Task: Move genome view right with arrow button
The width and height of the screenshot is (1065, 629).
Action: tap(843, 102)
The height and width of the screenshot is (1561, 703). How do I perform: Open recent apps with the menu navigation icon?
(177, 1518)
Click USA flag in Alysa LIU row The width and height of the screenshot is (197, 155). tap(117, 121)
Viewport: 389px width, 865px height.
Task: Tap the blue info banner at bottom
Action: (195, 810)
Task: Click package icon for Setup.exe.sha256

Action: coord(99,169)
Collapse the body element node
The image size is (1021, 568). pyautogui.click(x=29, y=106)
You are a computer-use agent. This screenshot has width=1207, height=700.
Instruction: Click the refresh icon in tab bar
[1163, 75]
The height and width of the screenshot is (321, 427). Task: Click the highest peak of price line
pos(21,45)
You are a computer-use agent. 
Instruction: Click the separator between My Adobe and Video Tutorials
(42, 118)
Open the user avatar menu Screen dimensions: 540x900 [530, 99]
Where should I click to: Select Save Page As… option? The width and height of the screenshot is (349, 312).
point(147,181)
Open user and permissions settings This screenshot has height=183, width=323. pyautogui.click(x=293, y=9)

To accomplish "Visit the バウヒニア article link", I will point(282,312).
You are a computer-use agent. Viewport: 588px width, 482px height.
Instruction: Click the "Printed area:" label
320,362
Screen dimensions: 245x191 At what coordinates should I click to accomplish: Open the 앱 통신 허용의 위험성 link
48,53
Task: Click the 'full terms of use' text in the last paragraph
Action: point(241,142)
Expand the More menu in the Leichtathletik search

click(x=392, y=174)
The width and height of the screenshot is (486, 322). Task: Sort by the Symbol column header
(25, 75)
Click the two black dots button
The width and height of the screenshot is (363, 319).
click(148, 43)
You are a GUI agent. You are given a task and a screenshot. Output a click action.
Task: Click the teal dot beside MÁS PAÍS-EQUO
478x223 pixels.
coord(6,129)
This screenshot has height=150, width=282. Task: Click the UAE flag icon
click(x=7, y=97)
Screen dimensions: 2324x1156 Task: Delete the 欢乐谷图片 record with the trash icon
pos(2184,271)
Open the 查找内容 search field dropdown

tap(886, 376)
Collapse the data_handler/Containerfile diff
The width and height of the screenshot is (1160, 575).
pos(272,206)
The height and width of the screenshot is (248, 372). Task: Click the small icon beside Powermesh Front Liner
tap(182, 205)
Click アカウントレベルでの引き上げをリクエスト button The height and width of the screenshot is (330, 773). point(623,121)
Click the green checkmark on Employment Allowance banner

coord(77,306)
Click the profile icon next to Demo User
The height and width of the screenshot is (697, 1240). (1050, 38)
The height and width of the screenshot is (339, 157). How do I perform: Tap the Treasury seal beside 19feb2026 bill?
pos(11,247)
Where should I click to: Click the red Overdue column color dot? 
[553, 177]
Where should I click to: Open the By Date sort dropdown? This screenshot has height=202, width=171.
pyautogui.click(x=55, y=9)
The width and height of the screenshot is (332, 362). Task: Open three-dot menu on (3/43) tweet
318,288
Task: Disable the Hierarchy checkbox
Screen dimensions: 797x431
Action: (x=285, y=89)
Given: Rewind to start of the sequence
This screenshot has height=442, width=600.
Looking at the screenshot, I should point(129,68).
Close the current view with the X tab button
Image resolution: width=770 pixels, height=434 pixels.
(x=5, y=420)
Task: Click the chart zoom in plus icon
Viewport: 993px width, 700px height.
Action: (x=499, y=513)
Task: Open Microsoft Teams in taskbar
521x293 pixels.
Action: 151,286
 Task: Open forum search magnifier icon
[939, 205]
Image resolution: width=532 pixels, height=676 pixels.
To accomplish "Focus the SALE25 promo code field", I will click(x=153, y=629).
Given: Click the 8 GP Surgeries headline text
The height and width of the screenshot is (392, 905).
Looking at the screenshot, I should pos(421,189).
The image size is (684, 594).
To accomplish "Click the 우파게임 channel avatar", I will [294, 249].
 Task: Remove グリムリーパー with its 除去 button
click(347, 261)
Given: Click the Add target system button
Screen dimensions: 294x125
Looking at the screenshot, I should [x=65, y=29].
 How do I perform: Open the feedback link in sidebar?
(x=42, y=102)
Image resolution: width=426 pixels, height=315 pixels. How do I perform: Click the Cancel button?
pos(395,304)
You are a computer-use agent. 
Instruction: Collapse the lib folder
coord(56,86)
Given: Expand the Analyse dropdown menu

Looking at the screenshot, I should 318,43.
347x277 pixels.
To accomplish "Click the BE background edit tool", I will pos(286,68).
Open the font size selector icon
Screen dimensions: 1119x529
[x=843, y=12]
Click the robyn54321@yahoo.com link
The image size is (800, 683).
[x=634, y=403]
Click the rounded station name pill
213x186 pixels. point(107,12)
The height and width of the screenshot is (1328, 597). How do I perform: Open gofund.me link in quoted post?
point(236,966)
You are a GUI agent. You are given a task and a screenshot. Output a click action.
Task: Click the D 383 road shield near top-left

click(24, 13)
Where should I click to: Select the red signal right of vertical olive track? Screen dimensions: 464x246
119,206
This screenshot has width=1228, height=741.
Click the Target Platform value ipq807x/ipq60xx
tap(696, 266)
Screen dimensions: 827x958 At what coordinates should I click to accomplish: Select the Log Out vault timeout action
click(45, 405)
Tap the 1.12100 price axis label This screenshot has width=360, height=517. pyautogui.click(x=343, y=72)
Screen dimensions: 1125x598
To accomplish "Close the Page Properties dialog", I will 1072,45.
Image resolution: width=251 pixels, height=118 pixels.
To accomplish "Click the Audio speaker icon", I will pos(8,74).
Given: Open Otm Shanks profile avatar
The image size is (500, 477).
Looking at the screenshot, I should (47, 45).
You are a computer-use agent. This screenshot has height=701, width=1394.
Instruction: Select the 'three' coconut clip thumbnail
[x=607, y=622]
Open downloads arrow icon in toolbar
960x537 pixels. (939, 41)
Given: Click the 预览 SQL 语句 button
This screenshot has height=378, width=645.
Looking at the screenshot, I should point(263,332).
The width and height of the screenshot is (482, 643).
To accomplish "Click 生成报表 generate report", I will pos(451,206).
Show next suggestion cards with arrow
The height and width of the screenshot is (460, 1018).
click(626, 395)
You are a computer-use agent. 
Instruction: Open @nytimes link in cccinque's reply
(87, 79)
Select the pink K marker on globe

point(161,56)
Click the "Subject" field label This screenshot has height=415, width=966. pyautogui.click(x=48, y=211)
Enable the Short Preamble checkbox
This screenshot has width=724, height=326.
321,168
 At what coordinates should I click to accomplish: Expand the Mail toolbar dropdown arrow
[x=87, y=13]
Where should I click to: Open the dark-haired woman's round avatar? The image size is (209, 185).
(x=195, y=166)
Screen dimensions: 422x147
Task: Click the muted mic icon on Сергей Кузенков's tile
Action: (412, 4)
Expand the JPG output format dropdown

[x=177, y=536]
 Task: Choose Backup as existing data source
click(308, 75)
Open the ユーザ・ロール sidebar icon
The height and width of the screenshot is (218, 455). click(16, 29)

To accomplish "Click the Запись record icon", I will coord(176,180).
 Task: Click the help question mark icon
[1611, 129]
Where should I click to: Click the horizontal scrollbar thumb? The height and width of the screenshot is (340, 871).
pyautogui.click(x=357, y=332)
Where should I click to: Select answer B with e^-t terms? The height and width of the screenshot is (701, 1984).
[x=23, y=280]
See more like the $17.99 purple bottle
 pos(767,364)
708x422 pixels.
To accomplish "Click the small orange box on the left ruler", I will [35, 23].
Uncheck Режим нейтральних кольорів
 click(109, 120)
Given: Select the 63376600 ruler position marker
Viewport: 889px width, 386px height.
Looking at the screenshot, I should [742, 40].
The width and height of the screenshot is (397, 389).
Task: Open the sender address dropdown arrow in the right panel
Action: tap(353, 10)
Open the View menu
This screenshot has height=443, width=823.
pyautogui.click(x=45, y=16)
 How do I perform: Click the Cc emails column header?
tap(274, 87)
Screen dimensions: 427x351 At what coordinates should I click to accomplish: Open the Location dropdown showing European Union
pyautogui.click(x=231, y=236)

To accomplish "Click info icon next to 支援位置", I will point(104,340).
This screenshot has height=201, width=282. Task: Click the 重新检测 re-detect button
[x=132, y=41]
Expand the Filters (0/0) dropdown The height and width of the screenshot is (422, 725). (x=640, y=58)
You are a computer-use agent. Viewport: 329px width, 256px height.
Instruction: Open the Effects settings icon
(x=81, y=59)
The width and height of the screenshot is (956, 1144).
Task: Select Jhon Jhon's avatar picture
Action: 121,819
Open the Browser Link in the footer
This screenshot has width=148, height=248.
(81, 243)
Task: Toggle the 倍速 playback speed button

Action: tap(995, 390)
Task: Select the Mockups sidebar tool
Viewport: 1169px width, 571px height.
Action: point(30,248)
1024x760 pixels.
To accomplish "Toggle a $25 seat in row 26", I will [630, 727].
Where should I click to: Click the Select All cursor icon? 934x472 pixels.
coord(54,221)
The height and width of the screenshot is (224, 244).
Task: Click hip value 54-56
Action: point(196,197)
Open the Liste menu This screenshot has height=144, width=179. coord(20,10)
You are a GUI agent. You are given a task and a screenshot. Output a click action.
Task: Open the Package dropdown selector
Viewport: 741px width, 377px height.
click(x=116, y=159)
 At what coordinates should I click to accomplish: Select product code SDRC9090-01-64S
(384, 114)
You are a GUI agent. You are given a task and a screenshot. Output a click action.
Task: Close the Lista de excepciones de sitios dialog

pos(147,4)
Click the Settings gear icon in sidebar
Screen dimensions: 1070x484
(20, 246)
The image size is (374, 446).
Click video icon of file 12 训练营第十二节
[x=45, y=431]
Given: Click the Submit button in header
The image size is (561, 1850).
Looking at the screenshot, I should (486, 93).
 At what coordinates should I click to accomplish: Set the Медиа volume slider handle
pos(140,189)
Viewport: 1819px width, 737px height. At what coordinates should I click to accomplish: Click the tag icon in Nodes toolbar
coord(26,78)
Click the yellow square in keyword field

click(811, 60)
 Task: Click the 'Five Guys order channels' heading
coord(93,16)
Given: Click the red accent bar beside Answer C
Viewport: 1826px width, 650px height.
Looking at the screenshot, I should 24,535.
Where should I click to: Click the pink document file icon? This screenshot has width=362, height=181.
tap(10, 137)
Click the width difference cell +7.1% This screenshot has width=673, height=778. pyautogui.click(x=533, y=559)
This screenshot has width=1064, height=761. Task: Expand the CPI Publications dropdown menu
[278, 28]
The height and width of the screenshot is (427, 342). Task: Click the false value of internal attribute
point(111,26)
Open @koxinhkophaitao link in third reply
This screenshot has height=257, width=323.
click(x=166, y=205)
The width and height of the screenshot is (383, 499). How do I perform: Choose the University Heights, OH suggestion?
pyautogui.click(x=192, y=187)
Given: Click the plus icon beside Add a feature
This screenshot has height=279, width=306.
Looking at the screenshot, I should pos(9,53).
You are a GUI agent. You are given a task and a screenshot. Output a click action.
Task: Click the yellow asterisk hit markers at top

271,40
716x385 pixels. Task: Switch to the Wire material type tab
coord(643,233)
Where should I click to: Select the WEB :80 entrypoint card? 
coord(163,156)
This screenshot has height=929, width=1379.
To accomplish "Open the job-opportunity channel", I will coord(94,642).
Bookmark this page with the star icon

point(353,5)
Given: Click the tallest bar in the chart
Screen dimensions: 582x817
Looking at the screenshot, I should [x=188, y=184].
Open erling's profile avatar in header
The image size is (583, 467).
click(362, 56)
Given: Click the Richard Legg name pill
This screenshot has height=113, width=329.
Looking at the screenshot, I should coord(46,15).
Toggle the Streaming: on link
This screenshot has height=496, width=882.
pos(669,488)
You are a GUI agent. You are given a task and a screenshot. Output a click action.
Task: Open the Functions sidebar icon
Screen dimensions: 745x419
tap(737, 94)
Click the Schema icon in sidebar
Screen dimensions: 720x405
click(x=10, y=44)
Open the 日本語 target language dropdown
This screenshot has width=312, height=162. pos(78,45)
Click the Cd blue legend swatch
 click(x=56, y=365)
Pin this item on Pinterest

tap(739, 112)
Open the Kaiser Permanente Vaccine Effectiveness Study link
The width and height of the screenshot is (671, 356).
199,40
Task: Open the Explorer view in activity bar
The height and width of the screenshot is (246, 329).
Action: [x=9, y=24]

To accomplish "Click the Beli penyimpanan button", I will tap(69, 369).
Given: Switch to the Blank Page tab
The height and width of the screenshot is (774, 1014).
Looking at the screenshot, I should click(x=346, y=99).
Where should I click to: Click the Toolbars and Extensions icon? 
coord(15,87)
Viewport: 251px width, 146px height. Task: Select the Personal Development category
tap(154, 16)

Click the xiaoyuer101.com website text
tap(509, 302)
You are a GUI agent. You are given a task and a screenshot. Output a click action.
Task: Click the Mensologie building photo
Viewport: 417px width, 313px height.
────────────────────
Reply with one number, the count of lines in the entries that hold the string "plus".

## EXERCISE ANSWER
2